Description: CHI Systems and the Institute for Human Machine Cognition have teamed to create a human-robot interaction system that leverages cognitive representations of shared context as a basis for a fundamentally new approach to human-robotic interaction. This approach centers on a framework for representing context, and for using context to enable robot adaptive decision-making and behavior. The framework is called CARIL (the Context-Augmented Robotic Interaction Layer). Context is an important part of human-human interaction. Unfortunately, context is often overlooked when designing robotic systems. The challenge is to translate high-level concepts, such as teamwork and collaboration, into specific requirements that can be implemented within control algorithms, interface elements, and behaviors. During Phase I, CHI Systems developed a proof-of-concept CARIL implementation and applied it to a notional simulated robot in a simple station model. This simulation demonstrated CARIL's feasibility by demonstrating how it gave the simulated robot a capability to reason about its context to avoid spatial interference with astronaut activities and tasks.

Benefits: CARIL allows a robot to have "action compliance" – an ability to adapt its behavior to that of human astronauts around it, by using a human-like model of context. Action Compliance, the behavioral analog of physical-interaction force compliance concept, is an enabling capability. Its post-applications are to the Robonaut-2 program at Johnson Space Center, the Free-flying robot (SPHERES) program at Ames Research Center, and as an embeddable, enabling technology, to all future robotic or robotic programs or future missions requiring robots or robotic vehicles.

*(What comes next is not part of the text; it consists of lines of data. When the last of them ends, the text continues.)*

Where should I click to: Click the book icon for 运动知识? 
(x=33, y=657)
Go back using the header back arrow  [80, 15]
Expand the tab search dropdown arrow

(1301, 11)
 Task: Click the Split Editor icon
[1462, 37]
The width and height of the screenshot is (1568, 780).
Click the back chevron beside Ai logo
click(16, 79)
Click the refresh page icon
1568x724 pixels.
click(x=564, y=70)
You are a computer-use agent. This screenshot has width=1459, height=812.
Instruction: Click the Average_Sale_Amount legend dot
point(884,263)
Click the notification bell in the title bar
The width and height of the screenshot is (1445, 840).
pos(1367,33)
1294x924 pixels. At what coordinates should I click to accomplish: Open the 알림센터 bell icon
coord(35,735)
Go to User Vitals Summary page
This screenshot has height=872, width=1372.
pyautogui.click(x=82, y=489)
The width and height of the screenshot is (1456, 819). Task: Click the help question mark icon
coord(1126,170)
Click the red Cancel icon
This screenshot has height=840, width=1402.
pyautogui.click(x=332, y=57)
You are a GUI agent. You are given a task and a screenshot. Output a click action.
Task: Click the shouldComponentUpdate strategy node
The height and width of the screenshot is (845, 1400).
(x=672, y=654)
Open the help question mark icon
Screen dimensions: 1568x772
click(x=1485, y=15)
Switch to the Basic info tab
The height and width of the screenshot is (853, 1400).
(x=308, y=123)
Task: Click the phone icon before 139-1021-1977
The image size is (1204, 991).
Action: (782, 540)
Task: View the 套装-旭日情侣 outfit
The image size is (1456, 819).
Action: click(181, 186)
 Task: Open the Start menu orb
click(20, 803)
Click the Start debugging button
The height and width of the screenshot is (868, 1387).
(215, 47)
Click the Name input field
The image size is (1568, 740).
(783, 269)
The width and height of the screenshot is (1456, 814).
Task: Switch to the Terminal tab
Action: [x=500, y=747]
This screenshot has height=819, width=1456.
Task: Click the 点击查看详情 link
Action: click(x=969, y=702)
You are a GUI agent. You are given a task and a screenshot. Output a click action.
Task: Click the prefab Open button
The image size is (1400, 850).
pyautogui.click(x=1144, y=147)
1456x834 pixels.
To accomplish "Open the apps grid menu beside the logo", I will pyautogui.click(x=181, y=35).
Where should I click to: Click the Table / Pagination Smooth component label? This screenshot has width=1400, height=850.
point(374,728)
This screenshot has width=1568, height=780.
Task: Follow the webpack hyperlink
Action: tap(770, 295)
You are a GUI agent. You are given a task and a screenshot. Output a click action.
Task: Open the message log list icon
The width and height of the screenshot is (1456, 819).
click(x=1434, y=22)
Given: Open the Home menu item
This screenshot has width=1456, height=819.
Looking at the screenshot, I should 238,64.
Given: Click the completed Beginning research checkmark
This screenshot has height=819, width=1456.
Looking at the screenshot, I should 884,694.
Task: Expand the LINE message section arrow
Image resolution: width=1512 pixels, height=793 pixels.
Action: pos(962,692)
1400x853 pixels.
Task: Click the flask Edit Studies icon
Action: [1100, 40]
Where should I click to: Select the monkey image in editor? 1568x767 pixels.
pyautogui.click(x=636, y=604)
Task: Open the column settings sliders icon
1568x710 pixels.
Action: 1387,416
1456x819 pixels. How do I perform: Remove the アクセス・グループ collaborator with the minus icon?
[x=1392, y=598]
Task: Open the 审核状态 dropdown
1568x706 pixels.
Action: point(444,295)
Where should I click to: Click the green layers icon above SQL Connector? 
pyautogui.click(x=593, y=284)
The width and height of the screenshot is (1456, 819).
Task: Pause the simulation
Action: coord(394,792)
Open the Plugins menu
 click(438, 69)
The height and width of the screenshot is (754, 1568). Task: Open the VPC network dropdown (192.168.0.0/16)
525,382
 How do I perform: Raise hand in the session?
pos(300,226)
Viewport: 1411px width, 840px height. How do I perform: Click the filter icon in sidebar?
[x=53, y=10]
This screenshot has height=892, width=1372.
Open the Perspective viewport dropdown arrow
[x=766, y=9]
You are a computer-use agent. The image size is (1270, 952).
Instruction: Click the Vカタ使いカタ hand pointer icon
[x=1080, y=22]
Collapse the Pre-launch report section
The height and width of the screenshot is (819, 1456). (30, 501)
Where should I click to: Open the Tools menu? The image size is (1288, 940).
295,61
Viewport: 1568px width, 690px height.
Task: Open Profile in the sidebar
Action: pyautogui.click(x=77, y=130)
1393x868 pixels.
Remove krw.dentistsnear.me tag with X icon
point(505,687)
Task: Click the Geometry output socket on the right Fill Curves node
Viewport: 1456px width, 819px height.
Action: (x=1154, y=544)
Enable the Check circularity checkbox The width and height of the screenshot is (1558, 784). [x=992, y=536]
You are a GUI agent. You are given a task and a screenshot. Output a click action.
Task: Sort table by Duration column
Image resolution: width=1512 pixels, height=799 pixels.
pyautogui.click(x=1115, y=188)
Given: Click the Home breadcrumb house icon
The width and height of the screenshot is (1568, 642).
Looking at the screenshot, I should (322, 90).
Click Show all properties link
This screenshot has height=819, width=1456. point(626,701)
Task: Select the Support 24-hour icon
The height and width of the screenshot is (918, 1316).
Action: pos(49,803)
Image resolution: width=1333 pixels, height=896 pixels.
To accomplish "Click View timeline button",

Military Robot and Uninhabited Robot Vehicles (URV) Markets – provide increased robotic autonomy and enhanced human-robotic control to military URV applications. Civil/Commercial Robot and Uninhabited Robot Vehicles (URV) Markets – provide increased human-robot collaboration and adaptive behaviors to business whose future strategy relies on the use of robots and drones to optimize manufacturing, supply-chain and distribution processes.